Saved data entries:
○ ○ ○ ○

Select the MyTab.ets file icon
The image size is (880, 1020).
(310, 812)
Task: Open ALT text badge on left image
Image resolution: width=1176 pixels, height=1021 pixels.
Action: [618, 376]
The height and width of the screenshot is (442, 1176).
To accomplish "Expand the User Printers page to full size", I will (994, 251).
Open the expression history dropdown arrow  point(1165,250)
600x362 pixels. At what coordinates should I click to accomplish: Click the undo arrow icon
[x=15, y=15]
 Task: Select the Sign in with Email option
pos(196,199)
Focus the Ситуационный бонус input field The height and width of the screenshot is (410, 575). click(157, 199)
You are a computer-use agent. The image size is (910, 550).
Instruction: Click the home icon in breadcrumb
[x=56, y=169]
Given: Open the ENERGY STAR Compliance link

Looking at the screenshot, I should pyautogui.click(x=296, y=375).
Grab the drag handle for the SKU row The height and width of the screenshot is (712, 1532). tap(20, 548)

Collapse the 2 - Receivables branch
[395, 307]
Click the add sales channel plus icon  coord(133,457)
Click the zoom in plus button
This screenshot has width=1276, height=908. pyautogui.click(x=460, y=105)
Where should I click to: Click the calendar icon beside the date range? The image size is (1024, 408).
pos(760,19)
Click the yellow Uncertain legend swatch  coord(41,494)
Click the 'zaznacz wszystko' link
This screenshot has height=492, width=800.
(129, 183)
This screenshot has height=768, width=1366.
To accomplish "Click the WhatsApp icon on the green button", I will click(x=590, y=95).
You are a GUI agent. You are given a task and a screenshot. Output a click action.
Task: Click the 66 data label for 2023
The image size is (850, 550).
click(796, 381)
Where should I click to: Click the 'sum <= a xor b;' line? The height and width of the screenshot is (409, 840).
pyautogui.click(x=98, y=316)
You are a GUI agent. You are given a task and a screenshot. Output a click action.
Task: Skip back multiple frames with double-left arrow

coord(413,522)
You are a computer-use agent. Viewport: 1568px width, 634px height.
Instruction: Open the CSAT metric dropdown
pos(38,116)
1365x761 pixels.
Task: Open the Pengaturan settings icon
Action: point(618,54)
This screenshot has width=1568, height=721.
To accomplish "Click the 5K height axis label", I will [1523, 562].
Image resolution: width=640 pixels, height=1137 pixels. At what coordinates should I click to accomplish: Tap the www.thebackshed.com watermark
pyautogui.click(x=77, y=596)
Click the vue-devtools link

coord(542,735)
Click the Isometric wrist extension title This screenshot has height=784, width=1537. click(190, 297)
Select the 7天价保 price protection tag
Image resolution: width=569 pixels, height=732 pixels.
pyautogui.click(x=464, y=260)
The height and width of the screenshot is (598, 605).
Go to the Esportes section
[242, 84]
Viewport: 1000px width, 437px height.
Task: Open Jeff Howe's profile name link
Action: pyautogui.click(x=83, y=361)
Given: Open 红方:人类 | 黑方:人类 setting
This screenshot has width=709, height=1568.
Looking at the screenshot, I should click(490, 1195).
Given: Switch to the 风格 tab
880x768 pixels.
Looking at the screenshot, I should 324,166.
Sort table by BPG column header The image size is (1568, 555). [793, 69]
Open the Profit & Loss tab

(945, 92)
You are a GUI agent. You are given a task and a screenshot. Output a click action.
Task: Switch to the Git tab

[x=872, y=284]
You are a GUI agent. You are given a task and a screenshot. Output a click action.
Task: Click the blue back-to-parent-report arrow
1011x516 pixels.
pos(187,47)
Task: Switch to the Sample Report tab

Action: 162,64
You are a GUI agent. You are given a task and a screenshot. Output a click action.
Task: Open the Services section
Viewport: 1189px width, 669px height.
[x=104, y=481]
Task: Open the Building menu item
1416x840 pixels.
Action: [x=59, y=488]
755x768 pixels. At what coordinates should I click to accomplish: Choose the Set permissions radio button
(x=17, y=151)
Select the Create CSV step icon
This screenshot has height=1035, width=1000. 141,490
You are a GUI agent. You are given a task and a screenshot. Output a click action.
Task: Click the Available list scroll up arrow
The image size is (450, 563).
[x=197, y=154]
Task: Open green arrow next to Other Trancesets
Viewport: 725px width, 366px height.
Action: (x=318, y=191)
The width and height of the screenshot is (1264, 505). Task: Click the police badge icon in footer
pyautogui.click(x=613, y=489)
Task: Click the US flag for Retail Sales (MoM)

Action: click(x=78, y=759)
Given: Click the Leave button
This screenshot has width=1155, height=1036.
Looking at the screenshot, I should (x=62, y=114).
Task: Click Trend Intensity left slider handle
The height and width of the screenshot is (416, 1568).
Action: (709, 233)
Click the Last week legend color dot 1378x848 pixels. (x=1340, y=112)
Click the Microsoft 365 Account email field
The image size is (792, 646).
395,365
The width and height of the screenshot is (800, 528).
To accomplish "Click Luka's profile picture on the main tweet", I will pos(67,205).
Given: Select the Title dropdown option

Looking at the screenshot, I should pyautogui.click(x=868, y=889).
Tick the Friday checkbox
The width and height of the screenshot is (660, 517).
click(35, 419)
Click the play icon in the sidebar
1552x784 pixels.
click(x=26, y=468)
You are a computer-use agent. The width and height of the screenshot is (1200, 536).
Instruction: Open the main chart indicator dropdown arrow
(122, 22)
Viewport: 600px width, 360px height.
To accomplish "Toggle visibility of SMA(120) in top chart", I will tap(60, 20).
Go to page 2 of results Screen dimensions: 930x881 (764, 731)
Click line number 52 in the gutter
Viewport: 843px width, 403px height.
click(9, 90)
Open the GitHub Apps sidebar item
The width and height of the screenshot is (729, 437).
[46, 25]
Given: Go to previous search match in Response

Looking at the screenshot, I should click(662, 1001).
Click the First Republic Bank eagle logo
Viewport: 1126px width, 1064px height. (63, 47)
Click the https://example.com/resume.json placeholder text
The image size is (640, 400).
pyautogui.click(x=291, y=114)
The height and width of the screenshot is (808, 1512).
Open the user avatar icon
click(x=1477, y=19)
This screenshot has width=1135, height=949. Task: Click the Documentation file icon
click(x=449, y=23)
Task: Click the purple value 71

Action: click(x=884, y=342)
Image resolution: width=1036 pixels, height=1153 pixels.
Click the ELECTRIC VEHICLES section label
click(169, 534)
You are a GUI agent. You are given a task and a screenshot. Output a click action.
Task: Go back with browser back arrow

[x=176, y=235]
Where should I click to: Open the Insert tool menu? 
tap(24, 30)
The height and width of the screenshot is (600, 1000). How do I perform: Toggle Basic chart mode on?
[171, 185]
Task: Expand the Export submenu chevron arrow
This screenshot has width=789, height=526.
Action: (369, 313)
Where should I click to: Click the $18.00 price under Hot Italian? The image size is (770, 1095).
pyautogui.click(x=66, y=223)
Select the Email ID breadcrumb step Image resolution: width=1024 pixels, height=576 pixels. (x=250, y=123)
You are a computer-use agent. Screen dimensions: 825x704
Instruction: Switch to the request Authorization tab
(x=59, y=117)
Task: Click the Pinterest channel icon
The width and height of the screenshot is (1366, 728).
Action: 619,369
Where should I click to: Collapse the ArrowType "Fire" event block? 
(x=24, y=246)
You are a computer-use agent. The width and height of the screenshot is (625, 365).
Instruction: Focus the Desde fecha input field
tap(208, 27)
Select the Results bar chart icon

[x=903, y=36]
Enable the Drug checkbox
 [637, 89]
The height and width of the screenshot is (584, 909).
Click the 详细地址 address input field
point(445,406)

○ ○ ○ ○

** Work order **
Show every line in the entries above that contains the string "handle".

** Answer space **
Grab the drag handle for the SKU row The height and width of the screenshot is (712, 1532). tap(20, 548)
Task: Click Trend Intensity left slider handle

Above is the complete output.